Bande dessinée

Alix et les mystères de l’Helvétie

Dans sa dernière aventure, Alix, le protégé de César, sillonne la Suisse du sud au nord. Deux Genevois participent à cette expédition mouvementée, un archéologue et un dessinateur. Le Musée d’Avenches expose planches et dessins pour plusieurs mois

Alix, le jeune Gallo-Romain héros de bande dessinée, envoyé comme ambassadeur auprès des tribus helvètes par Jules César, se révèle être un guide exceptionnel pour parcourir la Suisse antique, tant par la fiction que par le documentaire. Sa trente-huitième aventure l’amène dans une Helvétie au tournant de sa romanisation. Il va être amené à faire une tournée mouvementée des oppidums celtes du Plateau suisse, afin de sceller des alliances en vue de l’établissement de premières colonies d’anciens légionnaires, notamment sur les bords du Léman.

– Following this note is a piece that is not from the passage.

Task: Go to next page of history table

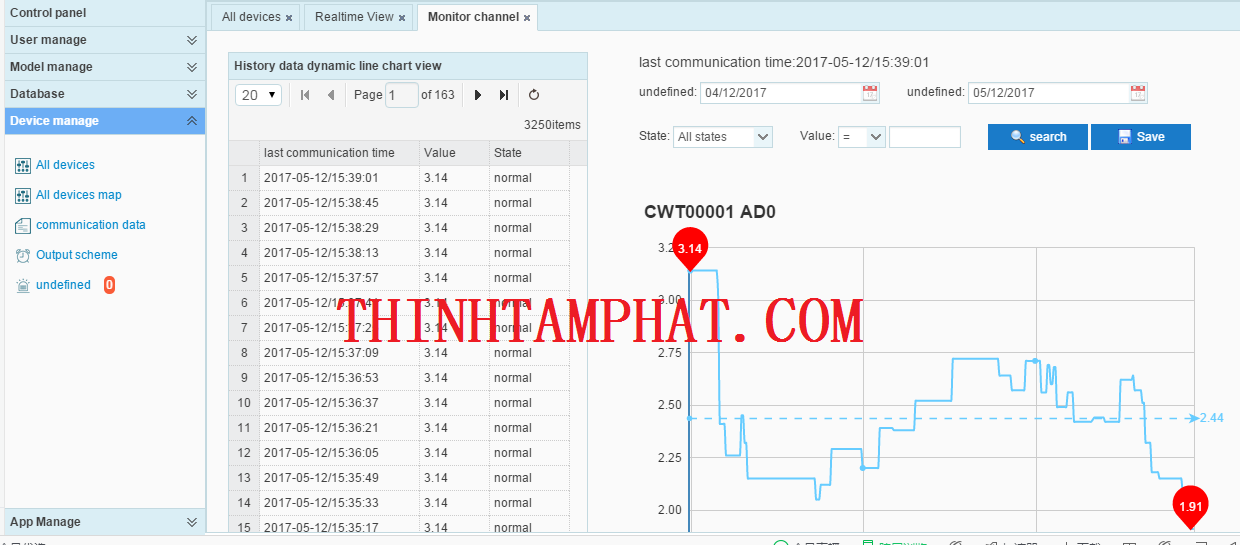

La bande dessinée, Les Helvètes, est accompagnée d’un autre album, documentaire et didactique, mêlant texte, dessin et photo: L’Helvétie est le quarantième des Voyages d’Alix, une série lancée par Jacques Martin qui évoque des régions, des villes, des peuples, leurs us et coutumes. Son texte et sa conception ont été confiés à un archéologue genevois, Christophe Goumand, spécialiste de l’époque romaine, collaborateur notamment du Musée romain de Nyon et directeur du Festival du film d’archéologie.

Scénario posthume

Le projet remonte à loin. Dans les années 1990, Goumand reçoit un téléphone de Jacques Martin, comme il le faisait parfois, pour lui dire qu’il planchait sur une histoire se déroulant en Suisse et qu’il avait besoin de noms d’Helvètes… Il lui propose ensuite de collaborer à deux Voyages d’Alix sur l’Helvétie et un troisième volume sur Rome. Il accepte, mais faute de dessinateur disponible (Martin, en raison d’une maladie des yeux, n’est plus en mesure de dessiner), le projet reste en attente.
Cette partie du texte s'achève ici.